__PROBLEM DESCRIPTION__
In the data below, find the line with "Screen dimensions: 1357x560" and output it along with every later line, exactly, but not the pictures.

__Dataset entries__

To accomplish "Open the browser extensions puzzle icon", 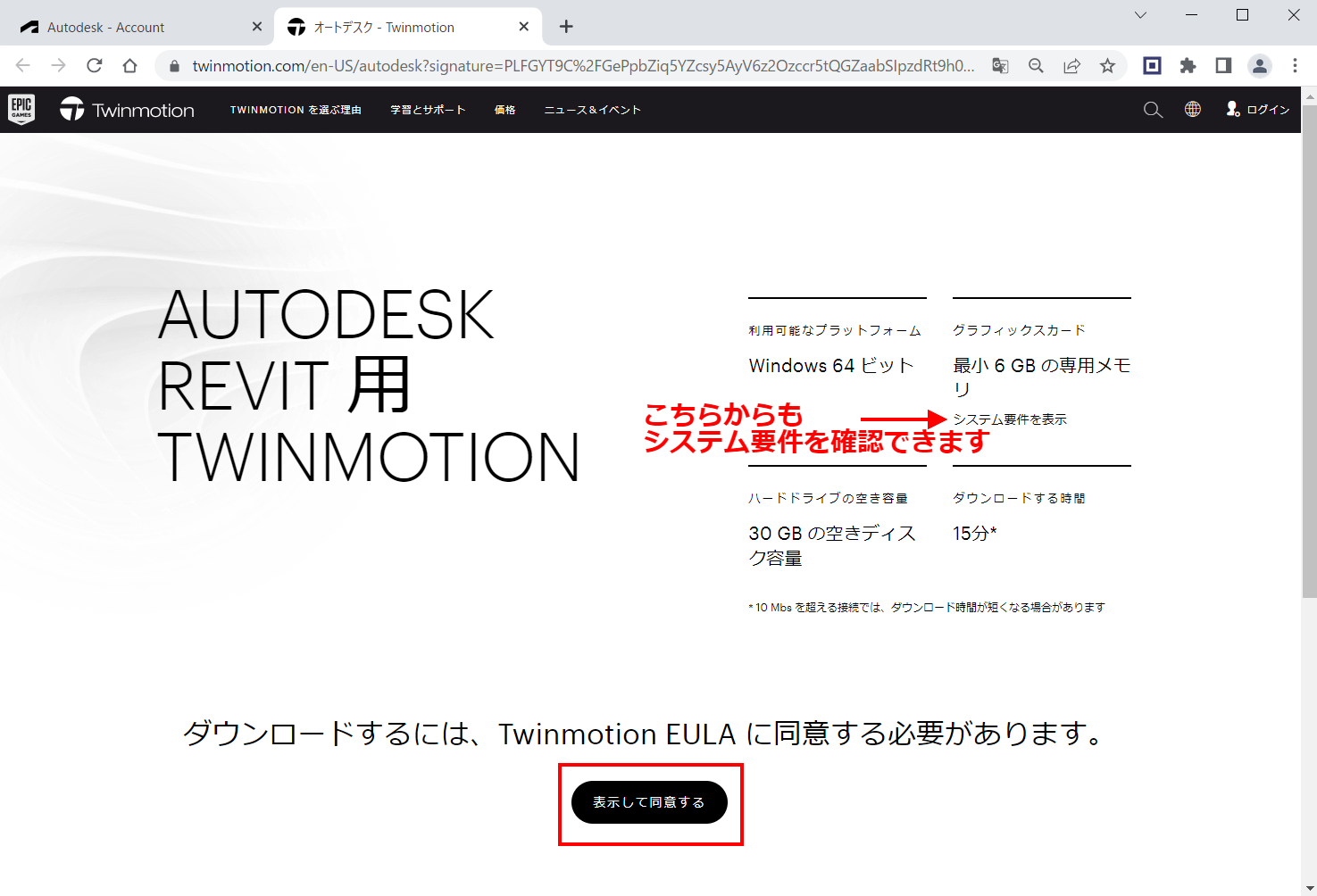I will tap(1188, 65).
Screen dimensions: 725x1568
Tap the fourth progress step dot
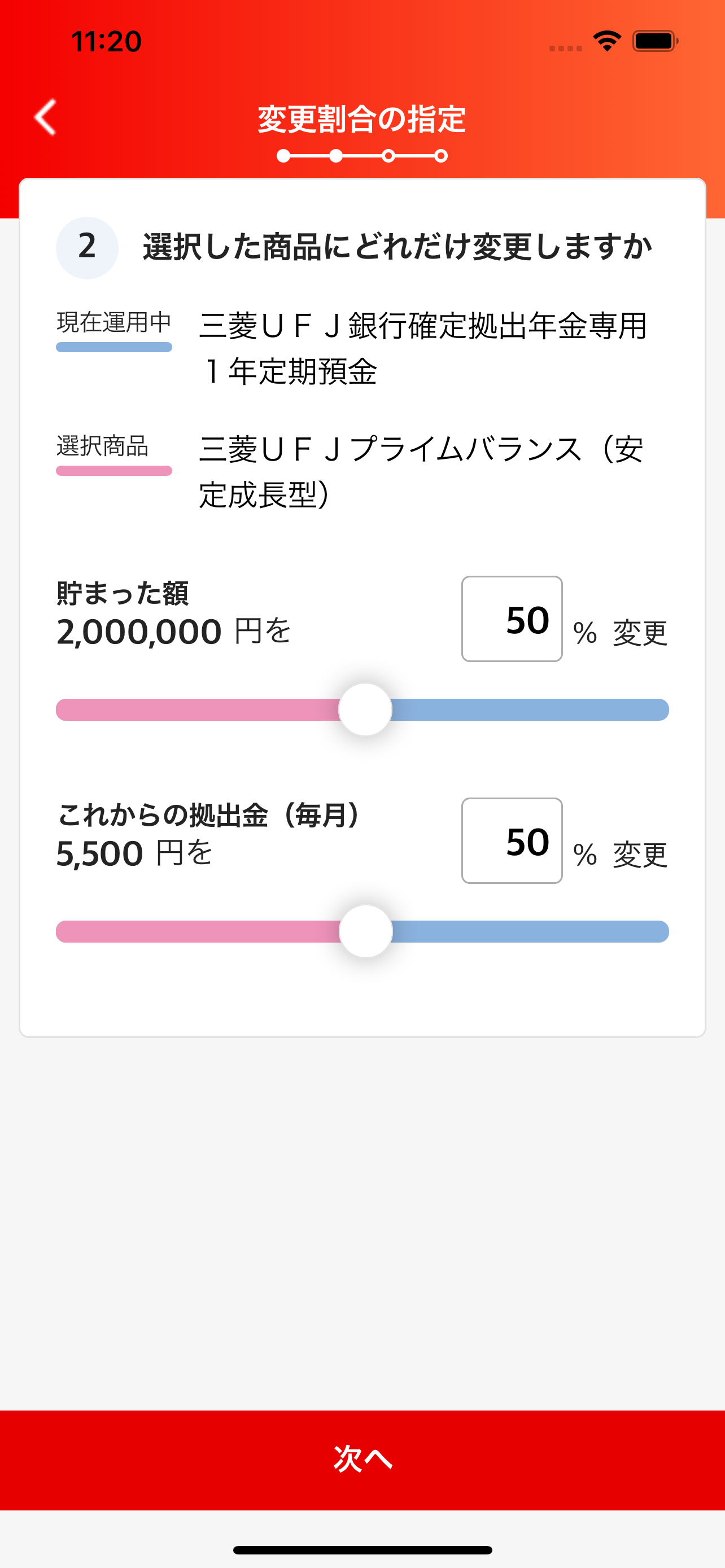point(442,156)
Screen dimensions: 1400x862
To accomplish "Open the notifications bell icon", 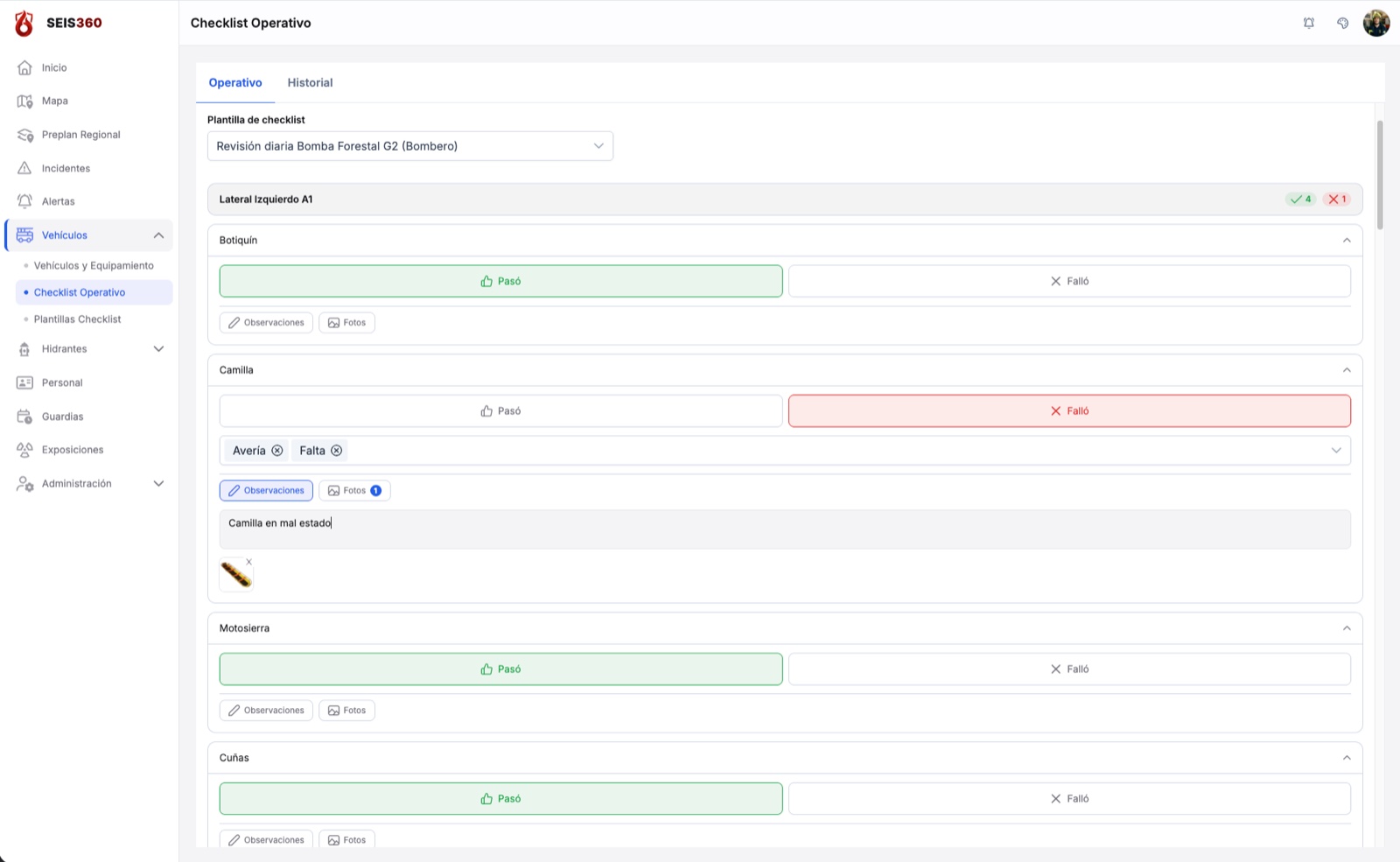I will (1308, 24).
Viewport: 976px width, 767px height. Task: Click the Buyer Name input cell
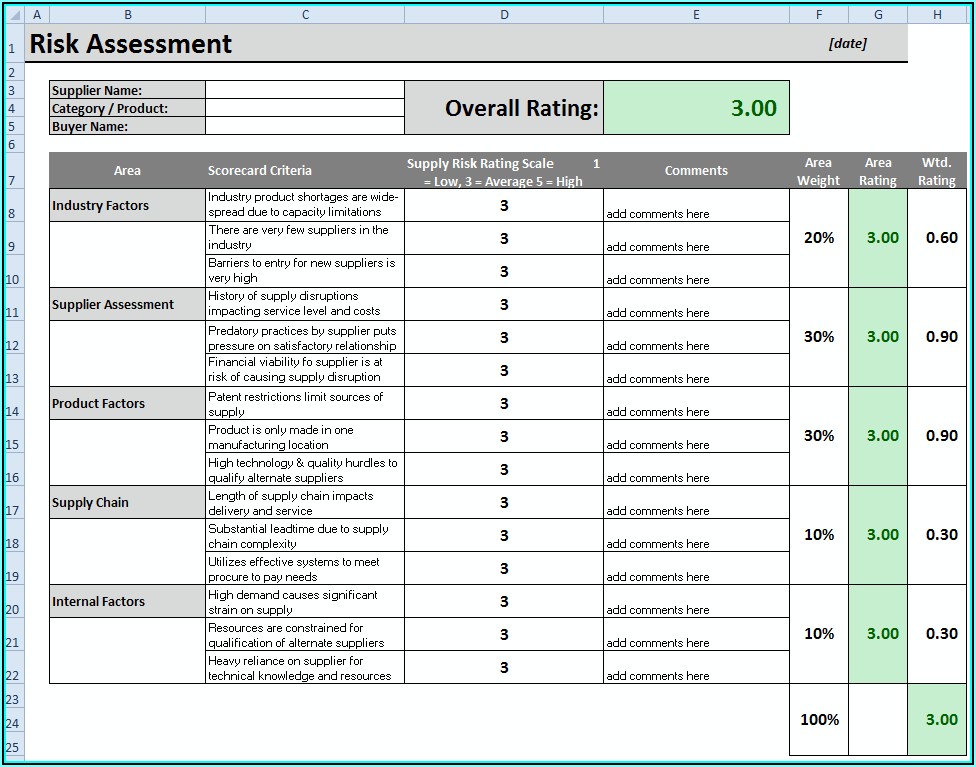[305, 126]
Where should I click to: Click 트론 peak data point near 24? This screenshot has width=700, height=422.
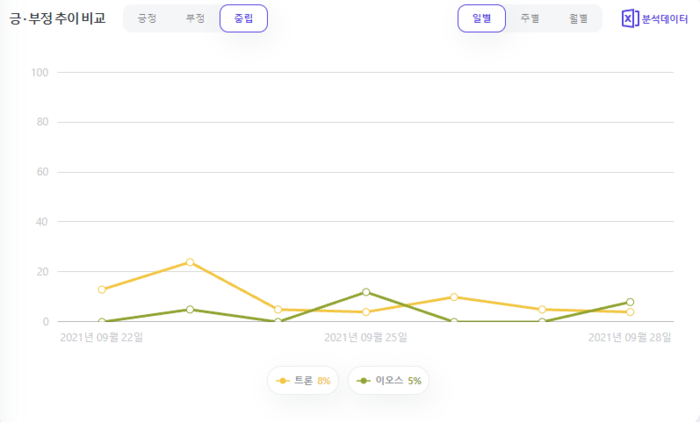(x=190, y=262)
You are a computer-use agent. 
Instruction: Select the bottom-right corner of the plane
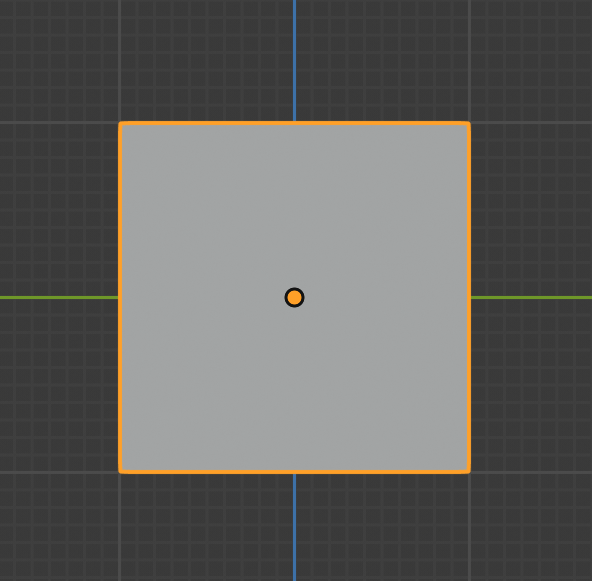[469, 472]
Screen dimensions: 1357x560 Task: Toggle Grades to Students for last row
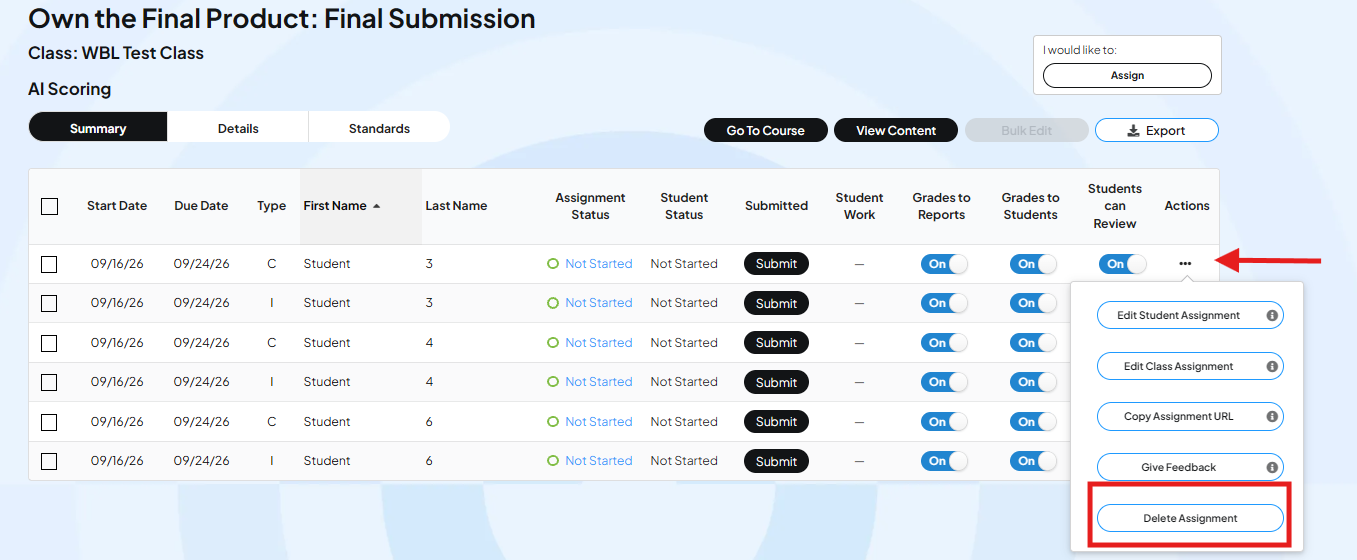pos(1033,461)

__TASK RESULT__
Screen dimensions: 1357x560 Task: Toggle Grades to Students for last row
pos(1033,461)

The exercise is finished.